What is stopping most of us from seeing what we want to see is us. If only we can see the dream, believe in the dream, pursue the dream, and give ourselves the permission NOT to give up on us that easily… If we can just imagine and fantasize about that which we want, desire, deserve… the lifestyles we’d want to have in our future, the kinds of love lives we’d want to enjoy, we can be rest assured that if we can keep hope alive, we would see that which we want to see come alive to us, live and colored. -DBM
I love your platform. I’ve read through every one of the Proposal stories, and I am enriched. I recently heard of you and I am in love already with what you are doing. Please permit me to also share my Proposal story with you and your followers.
I moved to a new community in Accra, Four (4) years ago, from Tarkwa, to start a new job. I knew of no one in that area. My friends from Accra are few, so everything and everyone was new to me. I used the first week of my arrival to settle down. The following weekend, Sunday, I decided to visit a Charismatic Church I had seen on my way to work. I loved the architecture of the Auditorium, and was curious in seeing its interiors. That was my only reason for visiting the Church.
Church service was excellent. Sermon, on point. Music was lovely. I really enjoyed the service that day. Before the close of service, the announcer invited all new congregants to stand and be welcomed by the members. Because we were just a few in number, the Presiding Bishop got up from his seat, took the microphone from the Church secretary to invite all of us (visitors) to the podium, to introduce ourselves to the Church.
I am currently the First Lady of the Church, so I know for a fact that – that is not the norm of the Church, to invite first timers to the stage to introduce themselves. They usually would make them stand up for the congregation to welcome them. After close of service they are refreshed in the visitors lounge, given a formal welcome and invitation to visit the Church again by either the Presiding Bishop or me.
Lol! Yes, me! Okay, so let me get back to the story.
Before making the decision to join the Church after that first Sunday, I had been convinced, and made to watch a series of Sunday services recorded on video, dated as far back as 2011. My first visit was in 2015. Apparently, the Bishop had had a revelation/premonition/ whatever of who his wife was going to be. He had that ‘vision’ in 2011, while leading the Church in prayers during one of their annual Miracle and Testimonies Conventions.
In the revelation, he did not know what I looked like in the face (looks), but had information about the name of his wife, which according to the video, was clearly given him, (Grace O-D). The ‘O-D’ wasn’t abbreviated in his revelation. I chose to use the initials of my full name for privacy sake. The revelation included my exact height, weight, age, complexion and career.
According to the Bishop, the entire congregation of the Church, and the video recordings of their Church services as proof, every Sunday, since that revelation on the 13th of March, 2011, the Bishop, before ending each service, on Sundays, would ask the whole Church,
“Is my wife, Sister Grace O-D, in Church yet?”
And if no ‘Grace O-D’ raises her hand or steps forward, he ends the service, blessing them. He did this every Sunday, from March, 2011 till March 15th, 2015, when I first stepped inside that auditorium. According to the video tape from 2011, I was supposed to be 32 years old by the time he married me. That first Sunday’s visit, in 2015, was my 32nd birthday.

→ **Raw data**
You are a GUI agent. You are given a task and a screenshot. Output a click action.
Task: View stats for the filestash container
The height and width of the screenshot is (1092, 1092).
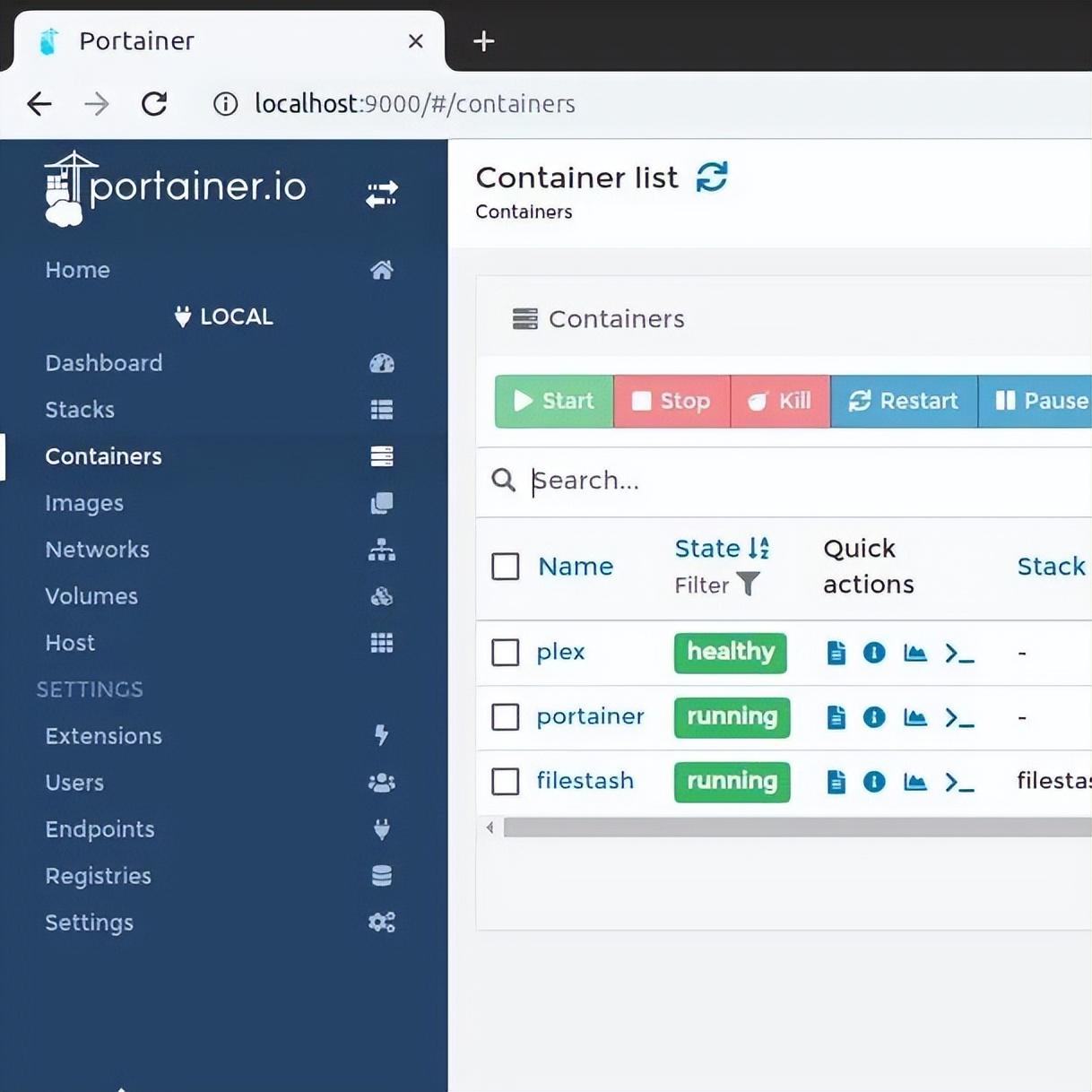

→ **Job 1**
Revise the proposal story starting with "And if no ‘Grace" and going on through "my 32nd birthday.", putting "video recording" wherever "video tape" appears.
→ **Job 2**
List every personal detail that, according to the proposal story, the Bishop's revelation included about his future wife.
→ **Job 3**
Answer these questions from the proposal story:
(a) Which town did the narrator move from when she came to Accra?
(b) On what date did the Bishop have his revelation?
(c) What was the narrator's only reason for first visiting the Church?
The data shown here stands apart from the proposal story and isn't connected to it.

→ **Exercise answer 1**
And if no ‘Grace O-D’ raises her hand or steps forward, he ends the service, blessing them. He did this every Sunday, from March, 2011 till March 15th, 2015, when I first stepped inside that auditorium. According to the video recording from 2011, I was supposed to be 32 years old by the time he married me. That first Sunday’s visit, in 2015, was my 32nd birthday.

→ **Exercise answer 2**
Her name (Grace O-D)
Her exact height
Her weight
Her age
Her complexion
Her career

→ **Exercise answer 3**
(a) Tarkwa
(b) The 13th of March, 2011
(c) She loved the architecture of the Auditorium and was curious to see its interiors.